REQUIRED ACTION
Each of the entries below needs to be given again exactly.

Top of GIVEN DATA

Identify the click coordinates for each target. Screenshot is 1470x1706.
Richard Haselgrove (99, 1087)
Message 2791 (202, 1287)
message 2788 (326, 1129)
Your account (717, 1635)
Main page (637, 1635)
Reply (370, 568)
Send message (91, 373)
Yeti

Bottom of GIVEN DATA

WRITTEN REPLY
Identify the click coordinates for each target. Screenshot is 1470x1706.
Richard Haselgrove (99, 1087)
Message 2791 (202, 1287)
message 2788 (326, 1129)
Your account (717, 1635)
Main page (637, 1635)
Reply (370, 568)
Send message (91, 373)
Yeti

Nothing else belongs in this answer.